How to calculate a sinus value somewhere, then move to XMM0 in Assembly?

I was doing integration tasks with FPU before, and now I am fighting with SSE.

My main problem is that when I use the FPU stack, There is the fsin function, which can be used on numbers, it is at the top of the stack (st0).

Now I want to calculate the sine of all my four numbers in XMM0, or calculate it elsewhere and enter XMM0. I am using AT&T syntax.

I think the second idea is actually possible, but I don’t know how 🙂

Does anyone know how to do it?

Three choices:

>Use and existing Library to calculate the sin of the SSE vector.
>Use SSE to write your own vector sin function.
>Store the vector in memory, use fsin to calculate the sine of each element, and then load the result. Assuming your stack It is 16-byte aligned and has 16-byte space, as shown below:

movaps %xmm0, (%rsp)
mov $3, %rcx
0: flds (%rsp,%rcx,4)
fsin
fstps (%rsp,%rcx,4)
sub $1, %rcx
jns 0b

(1) is almost certainly the best-performing choice and the easiest choice. If you have extensive experience in writing vector code and know a priori that the parameters belong to a certain range, then you can pass (2) Get better performance. Using fsin will work, but if it matters, it will be ugly, slow and not particularly accurate.

I I was doing integration tasks with FPU before, and now I am struggling with SSE.
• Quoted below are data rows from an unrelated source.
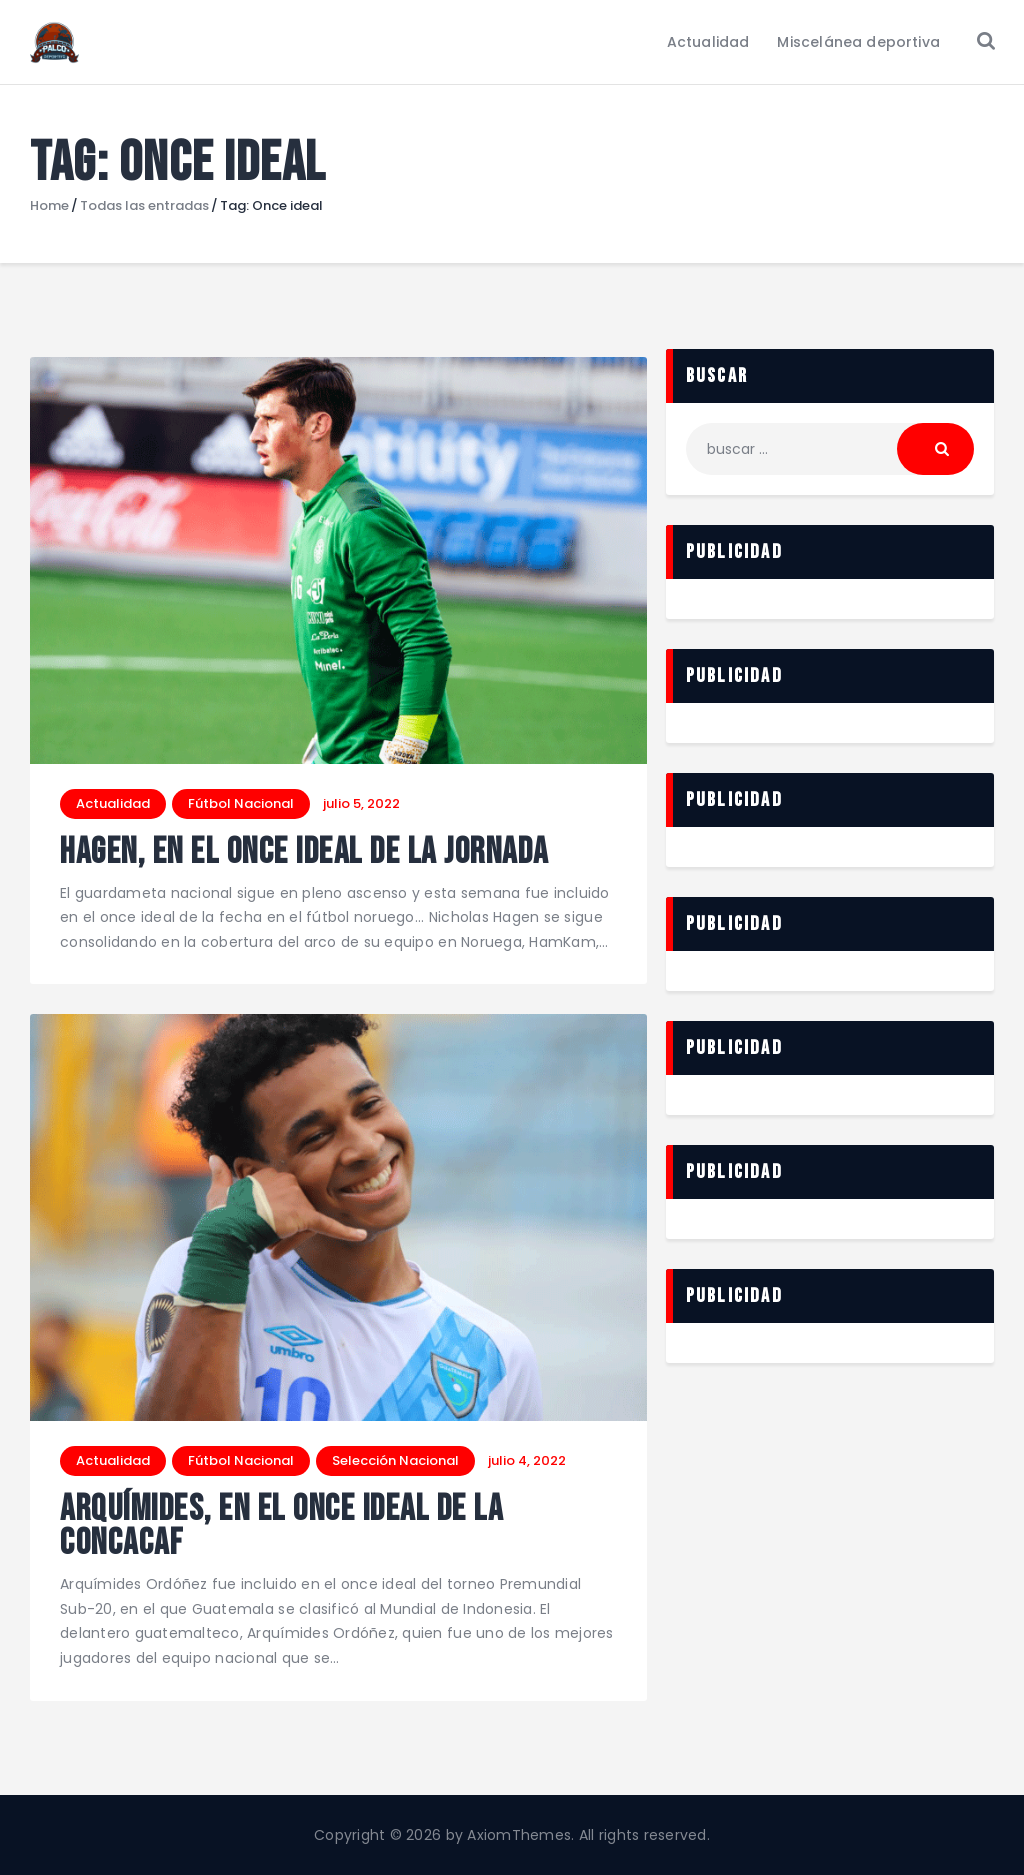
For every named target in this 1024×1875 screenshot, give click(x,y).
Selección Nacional (395, 1460)
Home (49, 206)
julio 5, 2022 (361, 803)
My main problem is that when I use the FPU stack, there are fsin functions that can be used numerically, which is located at The top of the stack (st0).

Now I want to calculate the sine of all my four numbers in XMM0, or calculate it elsewhere and enter XMM0. I am using AT&T syntax.
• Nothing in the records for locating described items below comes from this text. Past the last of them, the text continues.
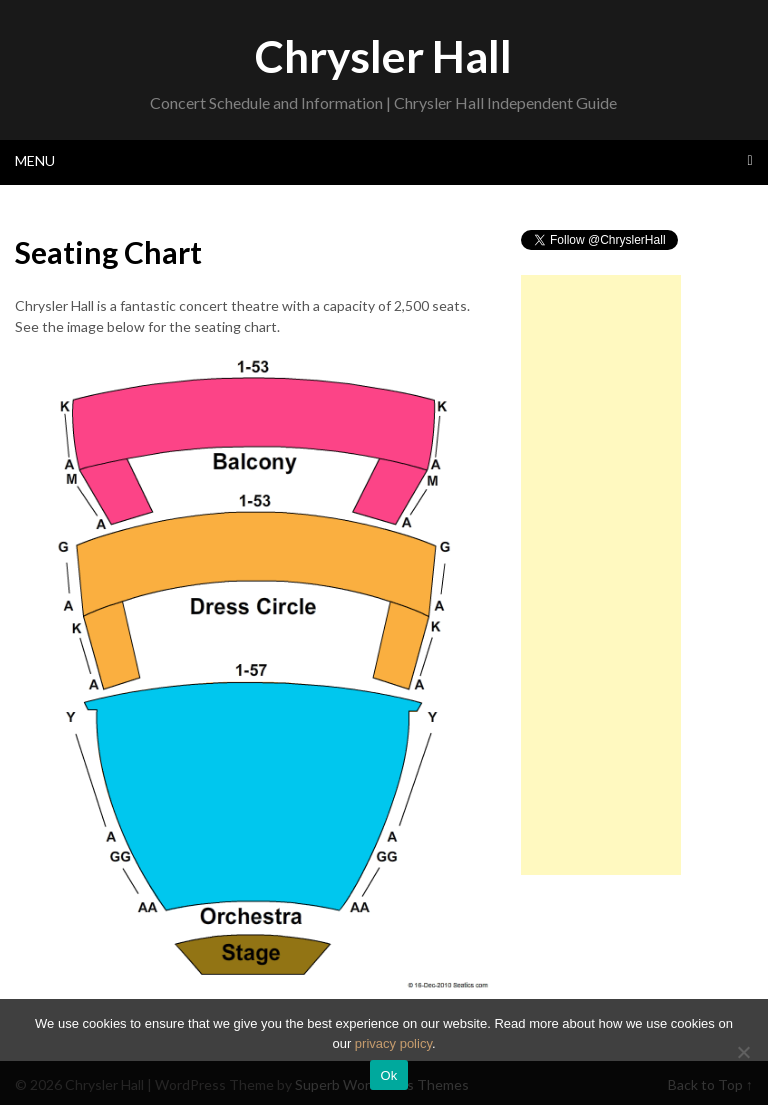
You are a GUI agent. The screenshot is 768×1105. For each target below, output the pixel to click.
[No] (743, 1052)
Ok (388, 1075)
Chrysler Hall (383, 56)
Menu (35, 160)
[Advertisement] (601, 575)
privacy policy (393, 1043)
I think the second idea is actually possible, but I don't know how :)

Does anyone know how to do it?

Three choices:

>Use and existing library to calculate the sin of the SSE vector.
> Use SSE to write your own vector sin function.
>Store the vector into memory, use fsin to calculate the sine of each element, and then load the result. Assuming your stack is 16-byte aligned and has 16-byte space , As follows:

movaps %xmm0, (%rsp)
mov $3, %rcx
0: flds (%rsp,%rcx, 4)
fsin
fstps (%rsp,%rcx,4)
sub $1, %rcx
jns 0b

(1) is almost certainly The best performance choice is also the easiest choice. If you have rich experience in writing vector code and know a priori that the parameters belong to a certain range, then you can get better performance through (2). Using fsin will It works, but if it matters, it will be ugly, slow and not particularly accurate.
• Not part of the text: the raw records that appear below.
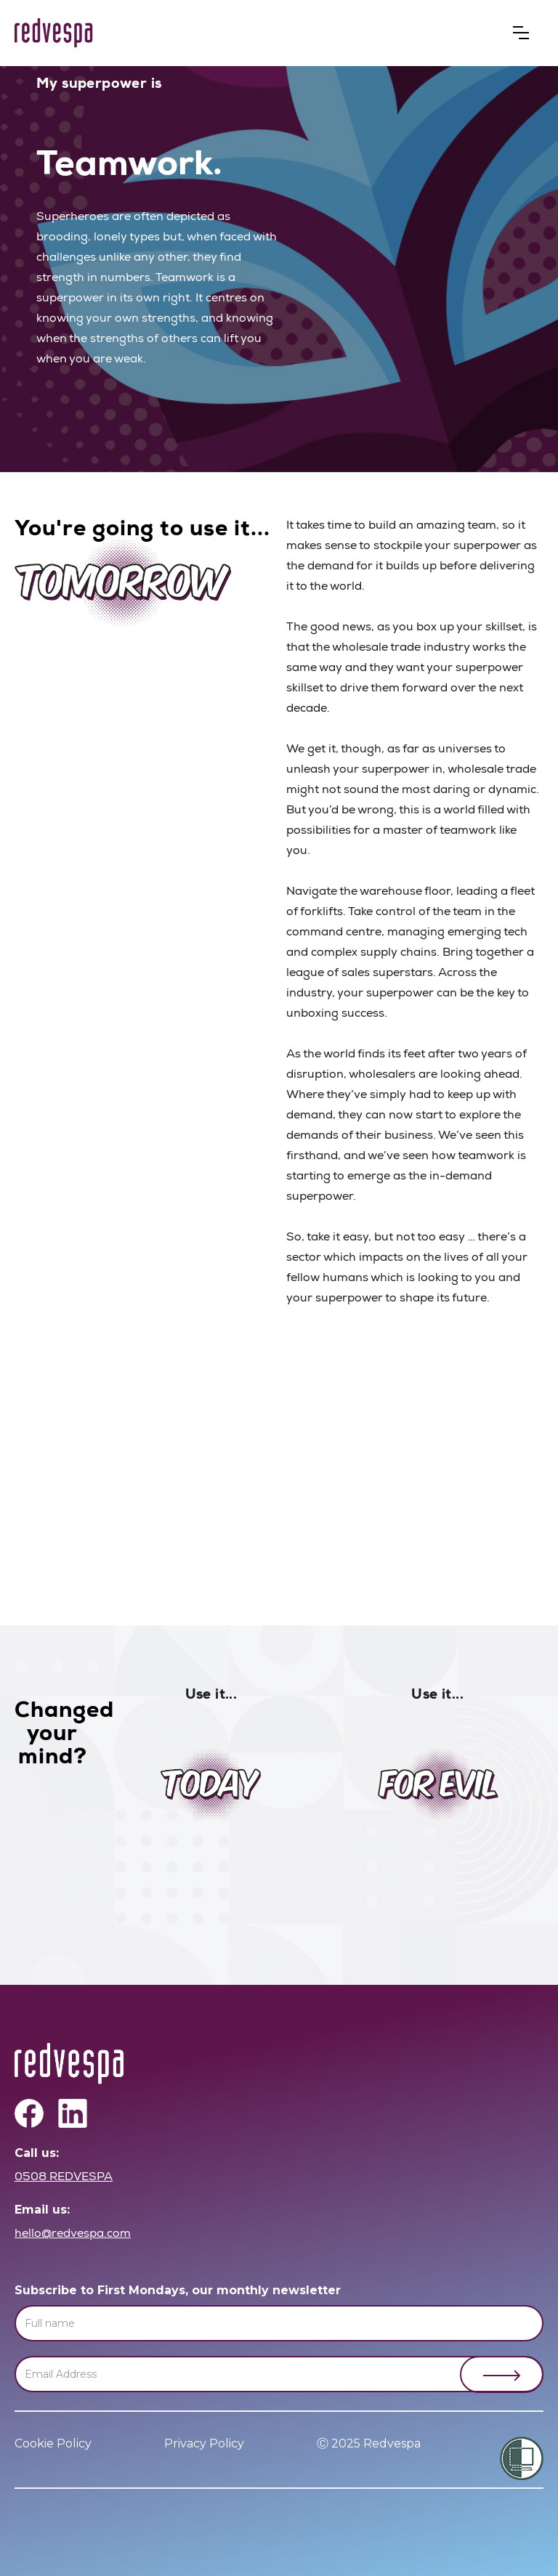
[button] (521, 32)
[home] (54, 33)
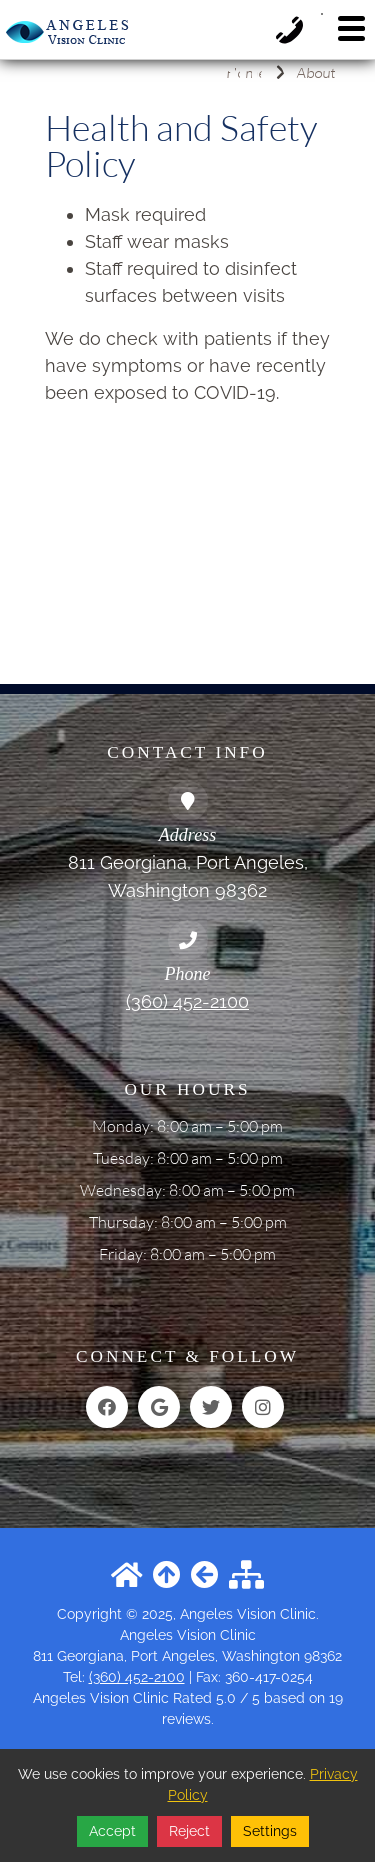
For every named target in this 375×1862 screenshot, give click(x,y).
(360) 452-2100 (187, 1001)
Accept (112, 1831)
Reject (189, 1831)
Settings (270, 1831)
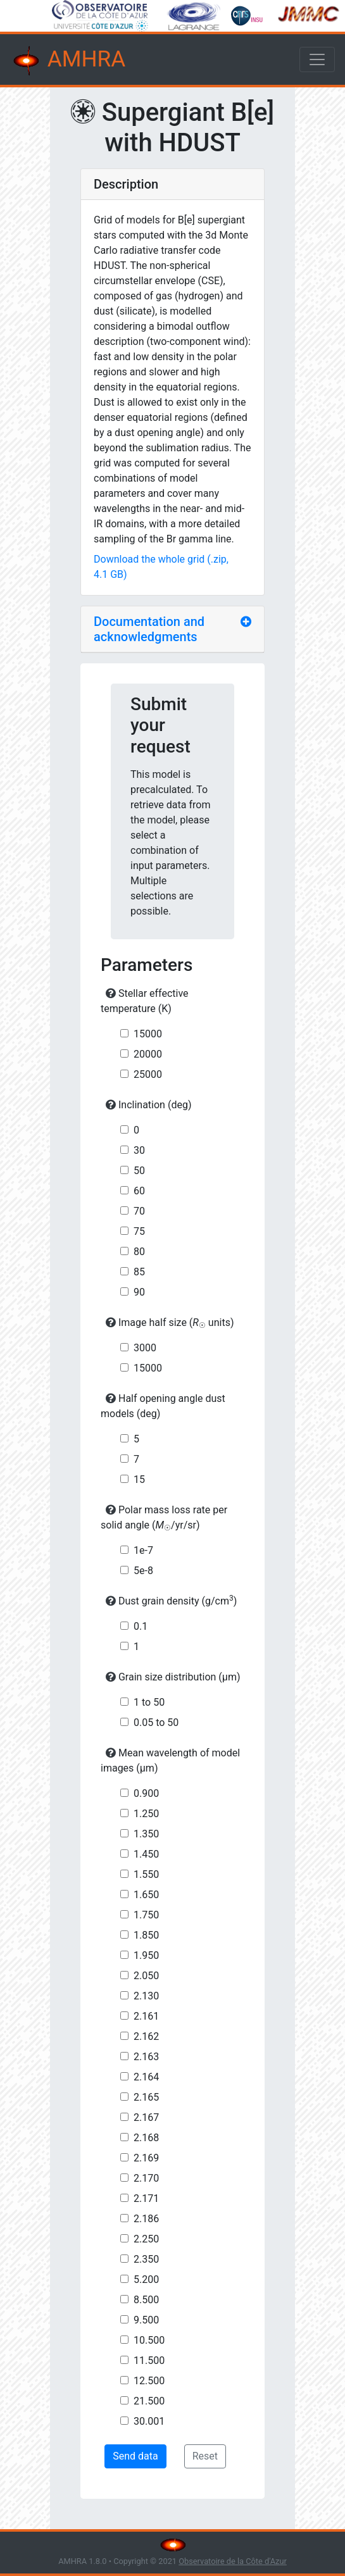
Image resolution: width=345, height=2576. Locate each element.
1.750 (146, 1915)
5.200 (146, 2279)
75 (139, 1231)
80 (139, 1252)
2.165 (146, 2097)
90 (139, 1292)
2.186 (146, 2219)
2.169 (146, 2158)
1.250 (146, 1814)
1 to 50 (149, 1702)
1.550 (146, 1874)
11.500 (149, 2360)
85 (139, 1272)
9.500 (146, 2320)
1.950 (146, 1955)
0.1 (140, 1626)
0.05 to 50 (156, 1722)
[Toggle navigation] (317, 59)
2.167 (146, 2117)
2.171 (146, 2198)
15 (139, 1479)
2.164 (146, 2077)
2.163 (146, 2057)
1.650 (146, 1895)
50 (139, 1171)
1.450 (146, 1854)
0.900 (146, 1793)
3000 (145, 1348)
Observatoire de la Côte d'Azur (233, 2561)
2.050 (146, 1976)
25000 (148, 1074)
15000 (148, 1034)
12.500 (149, 2381)
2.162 (146, 2036)
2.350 (146, 2259)
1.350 (146, 1834)
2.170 (146, 2178)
WordPress database error: [Table 'yf99682.wp_s6mz6tyggq_comments' doesn't exist]
SELECT SQL_CALC_FOUND_ROWS wp_s6mz6tyggq_comments.comment_ID FROM wp_s6mz6tyggq_comments WHERE ( comment_approved = '1' ) AND comment_post_ID = 4215 ORDER BY wp_s6mz6tyggq_comments.comment_date_gmt ASC, wp_s6mz6tyggq_comments.comment_ID ASC

Leave a Comment

Your email address will not be published.